§ **SOURCE DATA**:
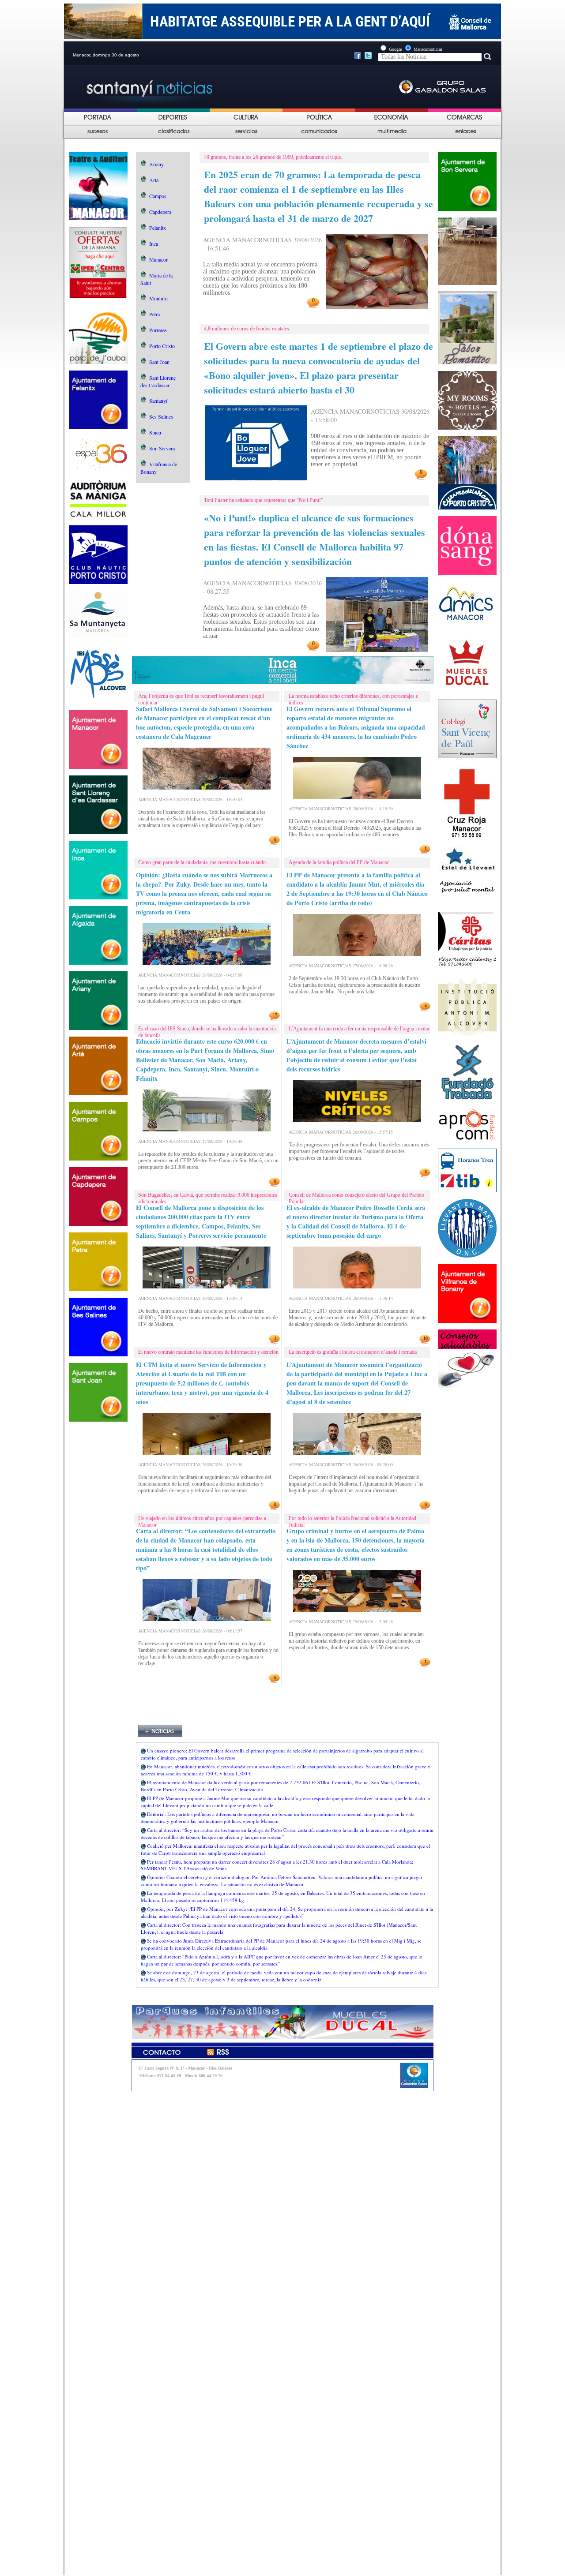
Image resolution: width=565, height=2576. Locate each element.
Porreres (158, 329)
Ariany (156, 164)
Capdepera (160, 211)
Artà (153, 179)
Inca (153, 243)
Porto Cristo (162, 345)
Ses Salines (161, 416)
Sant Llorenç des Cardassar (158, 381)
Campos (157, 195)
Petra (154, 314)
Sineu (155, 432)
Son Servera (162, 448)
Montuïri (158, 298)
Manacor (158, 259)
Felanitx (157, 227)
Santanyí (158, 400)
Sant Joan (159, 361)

---

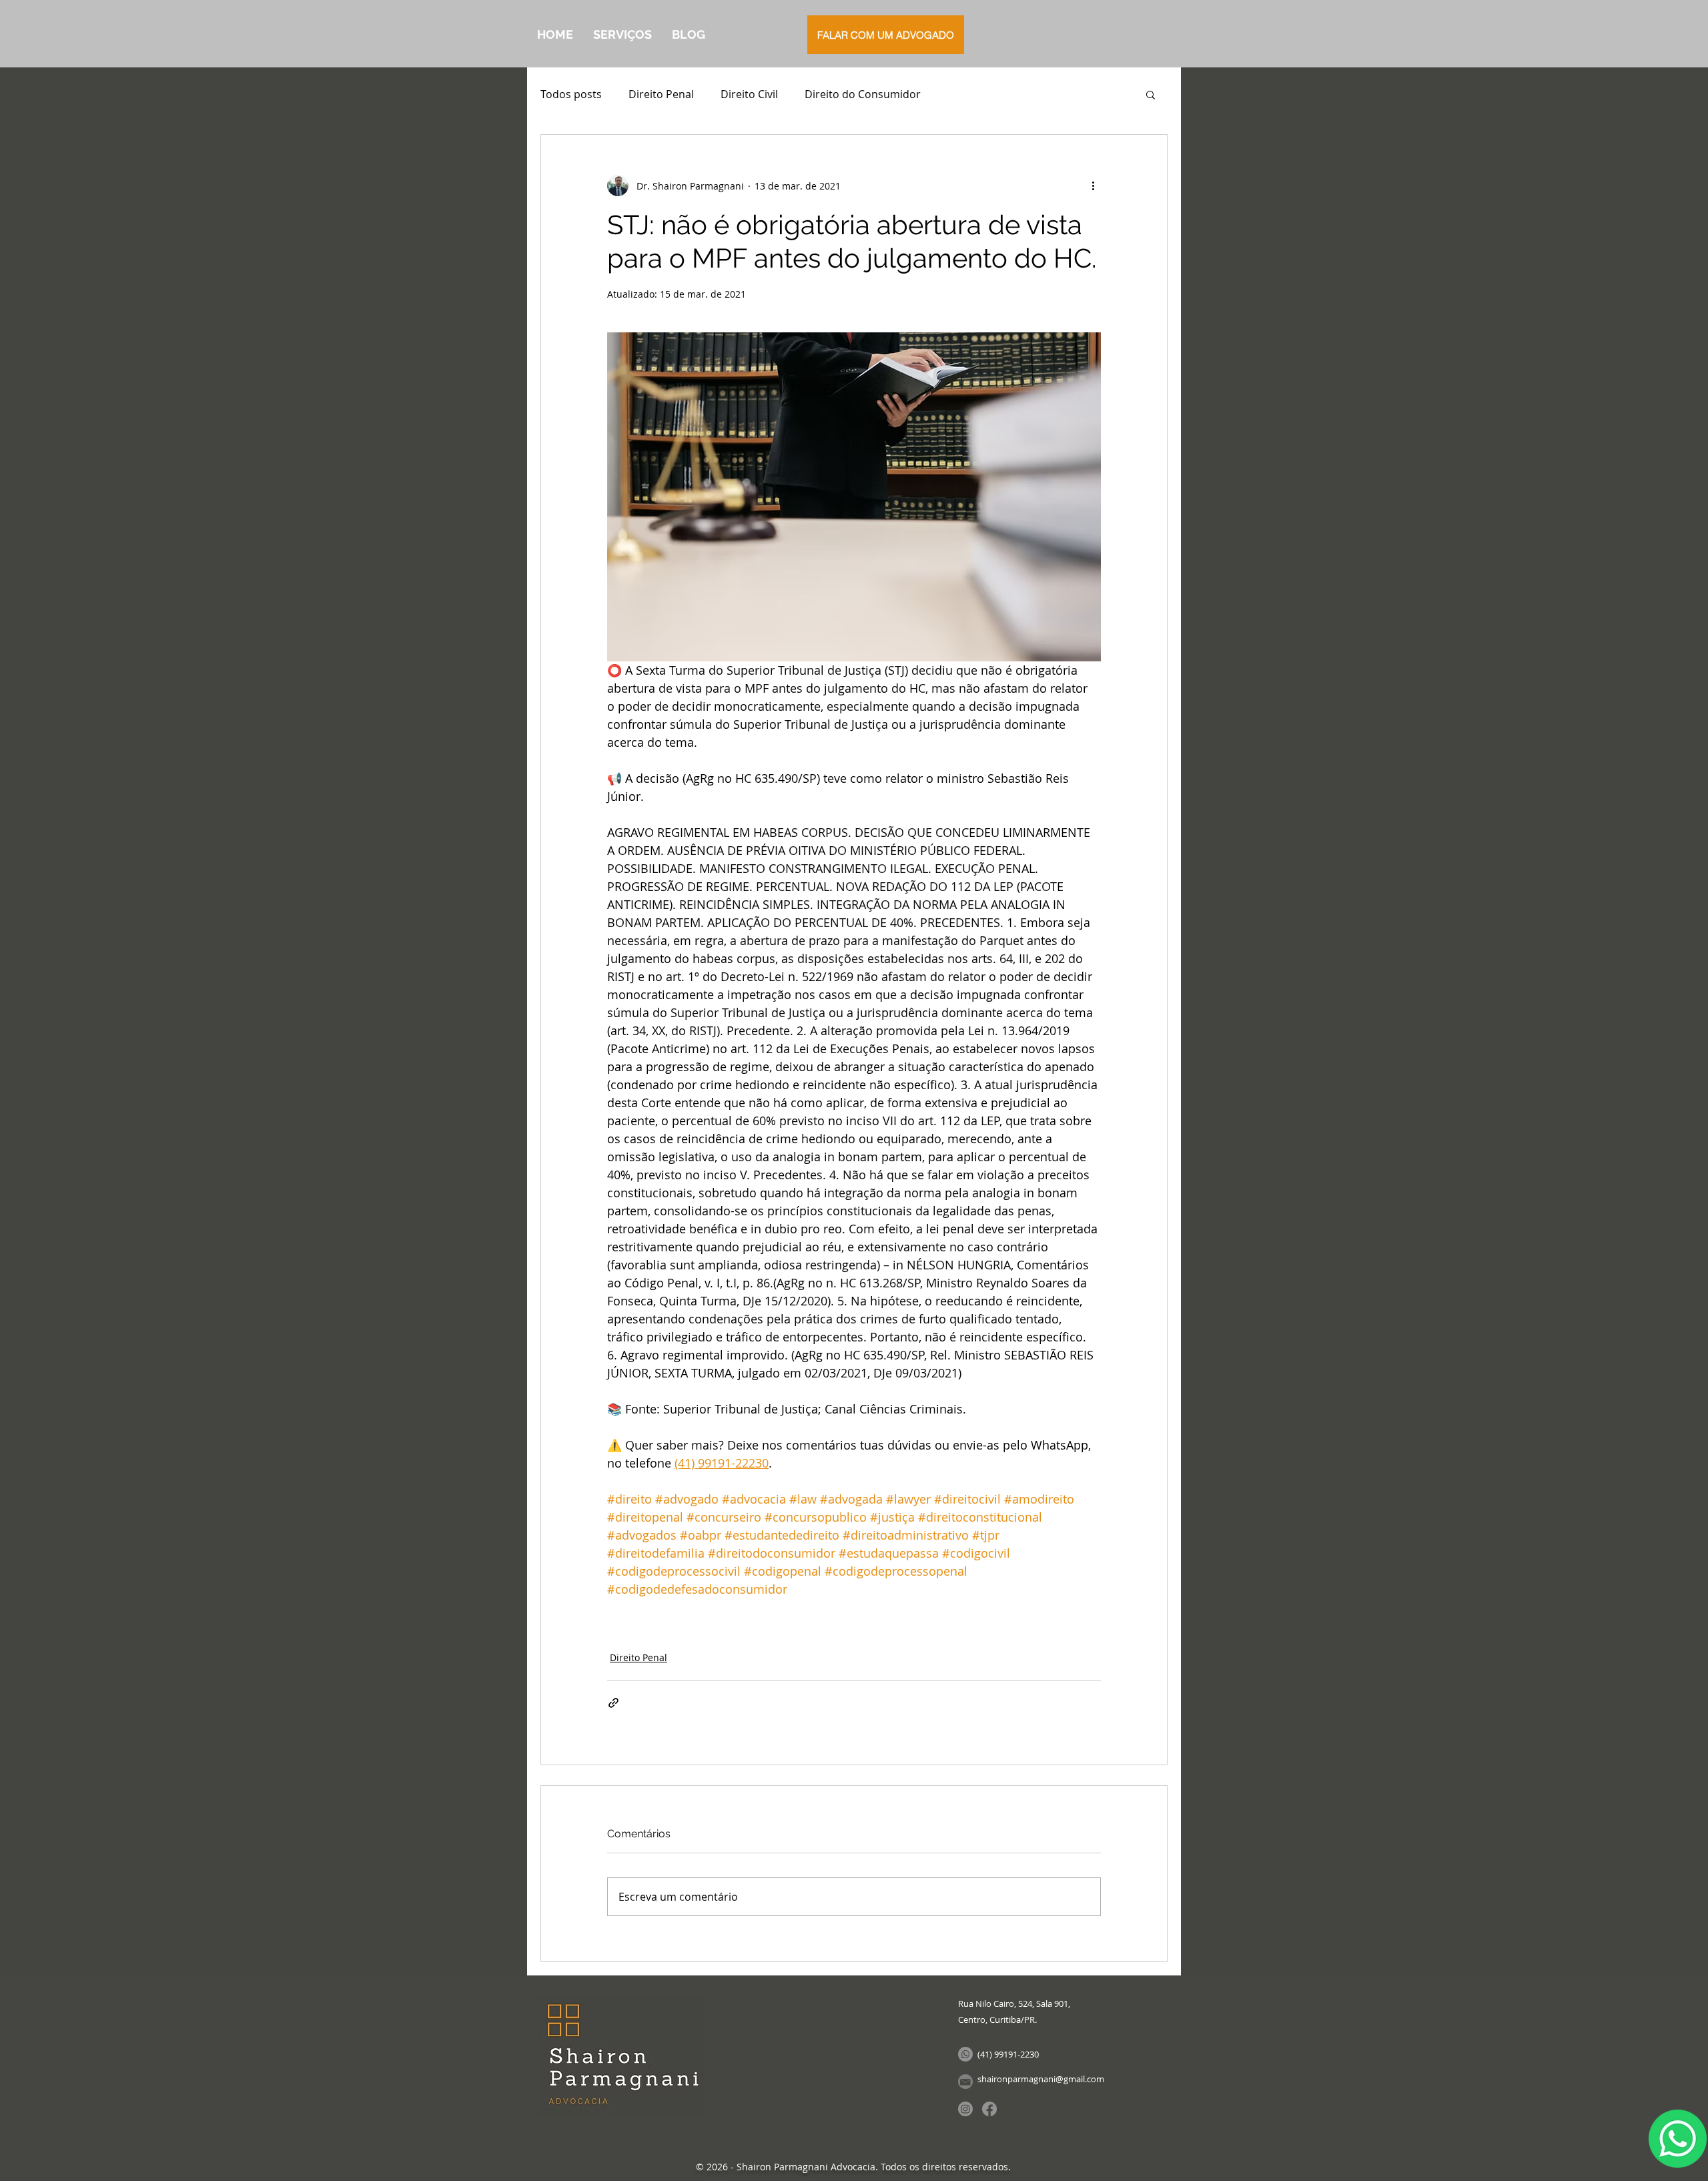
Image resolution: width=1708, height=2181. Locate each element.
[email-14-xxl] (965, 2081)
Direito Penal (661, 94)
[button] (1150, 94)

§ **WHAT THE TASK ASKS**: The lines you need are those with the word "height"; list them from the entries.

§ **COMPLETED EXERCISE**:
Image resolution: width=565, height=2576. Locate each element.
Image resolution: width=1708, height=2181. Locate each element.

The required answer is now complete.